⟨

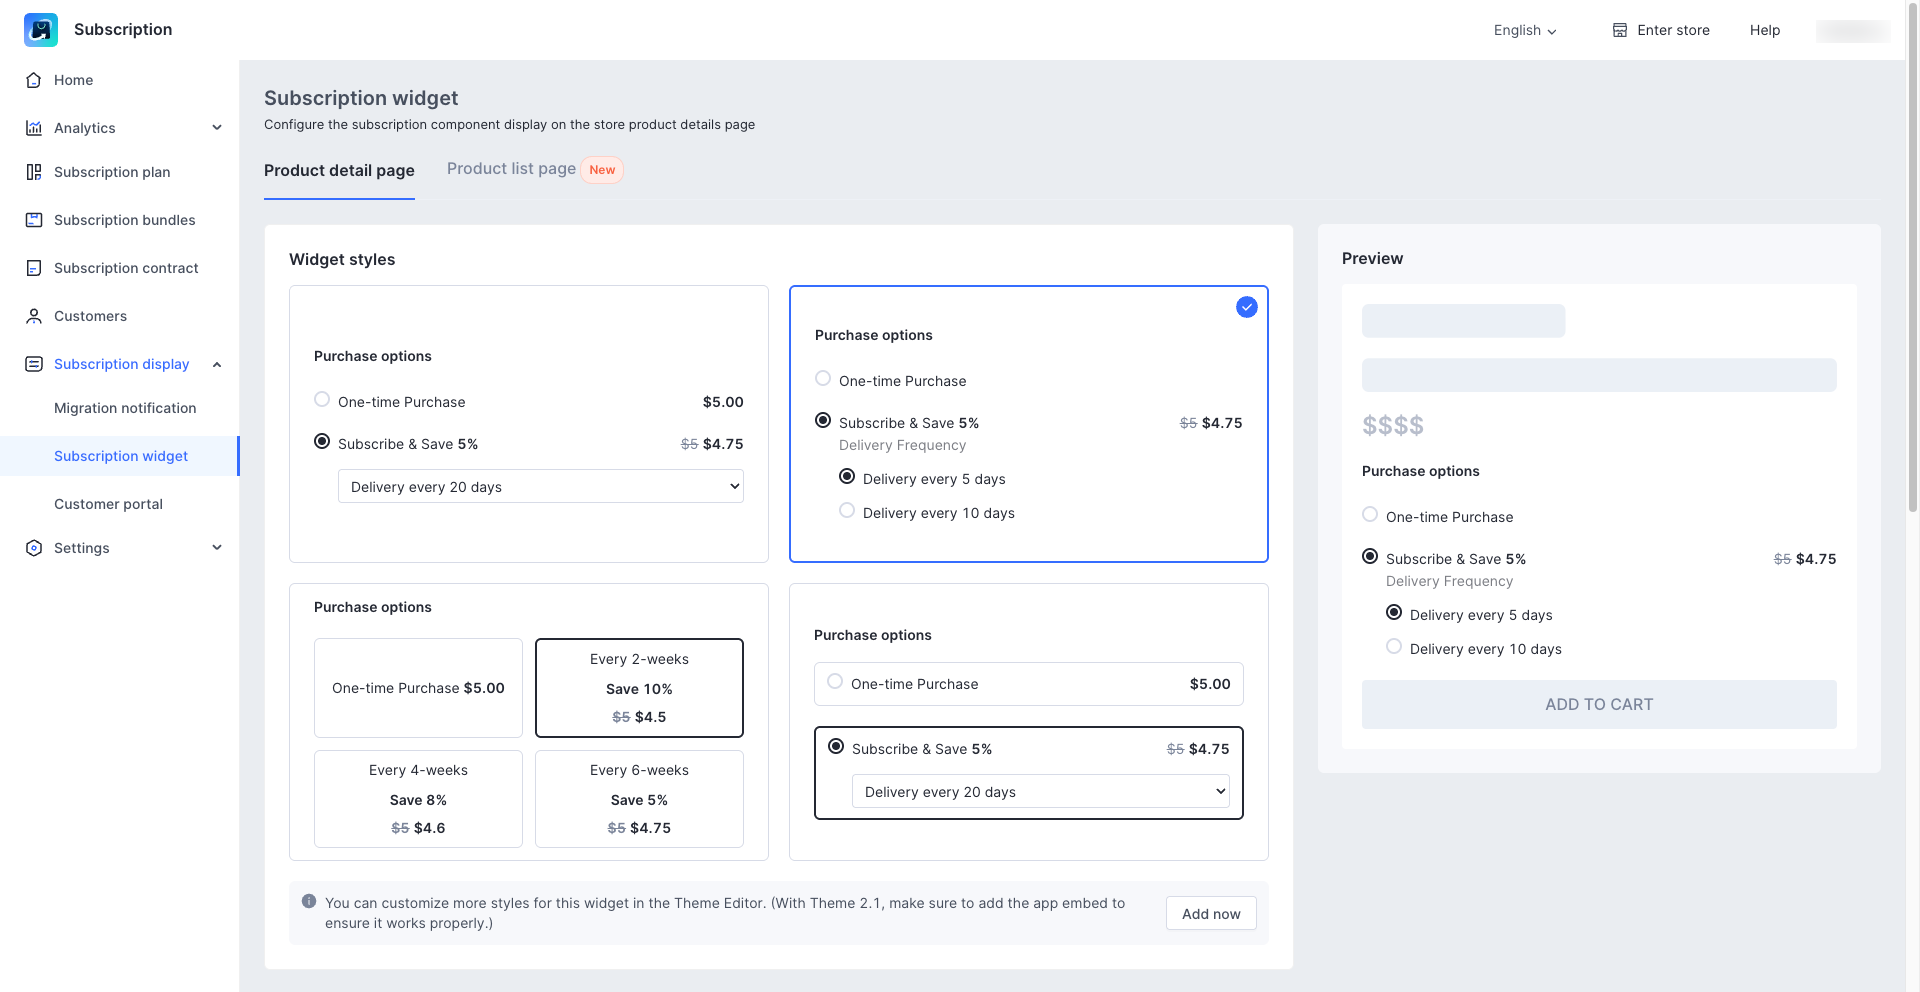Click the Add now button
The height and width of the screenshot is (992, 1920).
coord(1210,913)
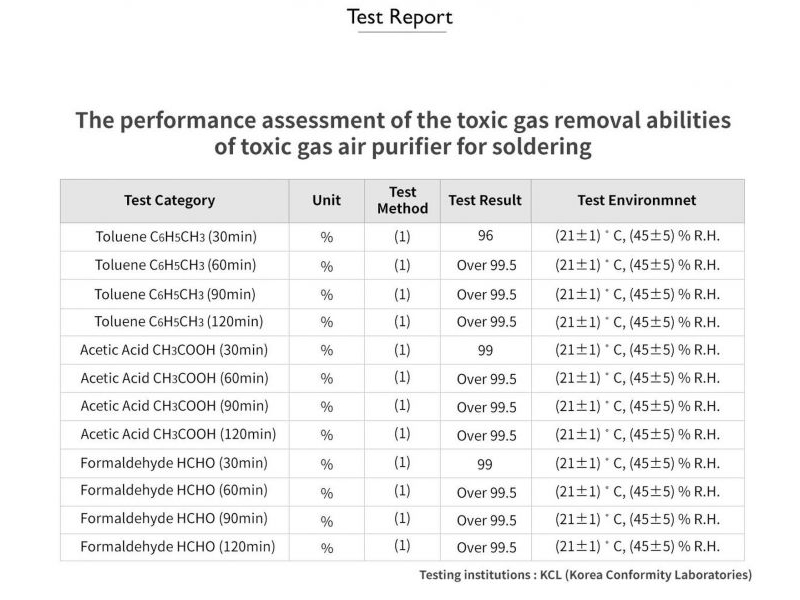The image size is (800, 600).
Task: Click the Acetic Acid CH3COOH (30min) cell
Action: click(x=174, y=350)
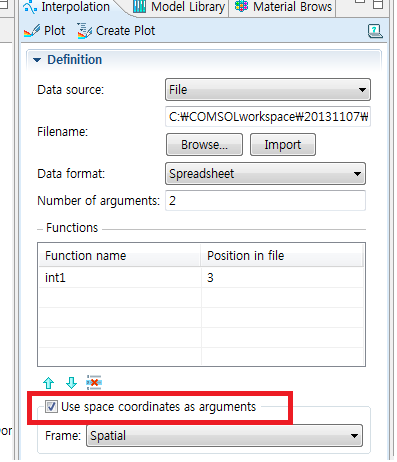Click the Material Browser tab icon
Viewport: 397px width, 462px height.
point(241,6)
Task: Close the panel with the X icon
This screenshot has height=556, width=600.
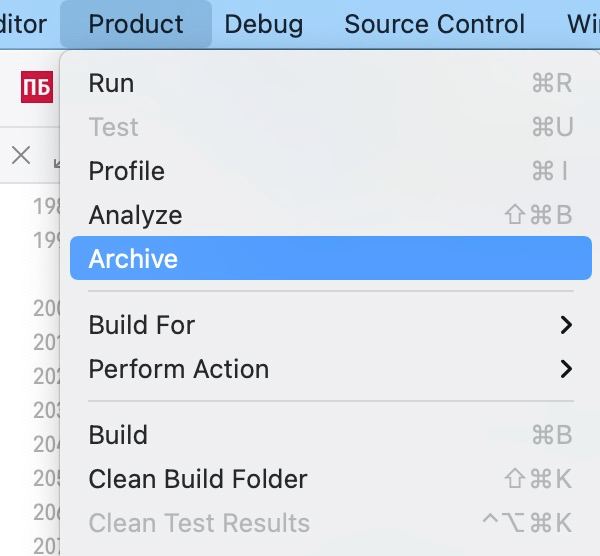Action: click(x=21, y=155)
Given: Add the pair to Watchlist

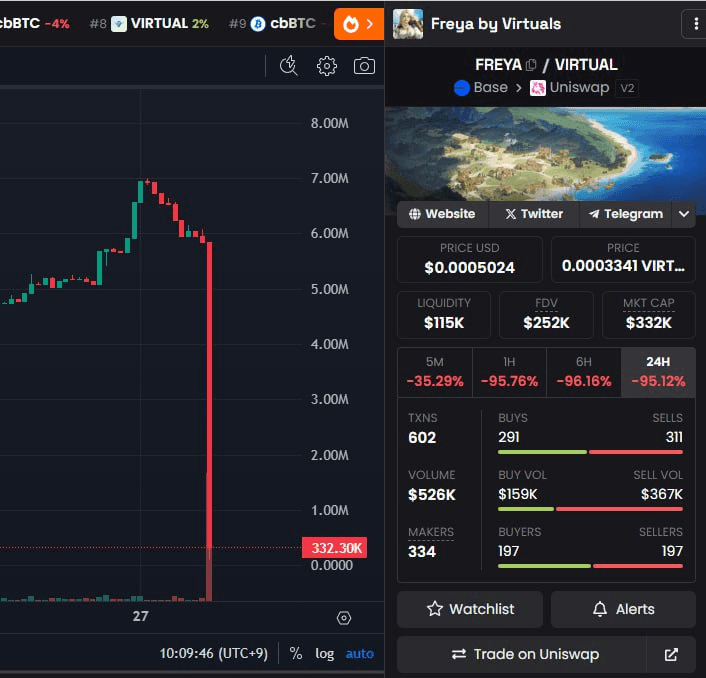Looking at the screenshot, I should [470, 609].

⟩

#### [What you have to do]
A word-for-word copy of the lines from the one with "This screenshot has height=556, width=600." through the final line of the listing above is the whole answer, and it contains no pictures.

#### [Response area]
This screenshot has height=556, width=600.
Action: click(x=21, y=155)
Given: Add the pair to Watchlist

Looking at the screenshot, I should [470, 609].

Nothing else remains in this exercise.